▶ _DATA TO PROCESS_:
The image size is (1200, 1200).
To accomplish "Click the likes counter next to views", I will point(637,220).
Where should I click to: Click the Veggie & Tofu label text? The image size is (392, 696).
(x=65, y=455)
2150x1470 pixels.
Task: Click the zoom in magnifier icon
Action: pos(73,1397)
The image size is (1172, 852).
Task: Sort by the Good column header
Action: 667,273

▶ _WHAT IS ASKED_:
Copy out all the lines above word for word, keeping every character unchanged.

▶ _IN RESPONSE_:
The image size is (1200, 1200).
To accomplish "Click the likes counter next to views", I will point(637,220).
Where should I click to: Click the Veggie & Tofu label text? The image size is (392, 696).
(x=65, y=455)
2150x1470 pixels.
Task: Click the zoom in magnifier icon
Action: pos(73,1397)
The image size is (1172, 852).
Task: Sort by the Good column header
Action: 667,273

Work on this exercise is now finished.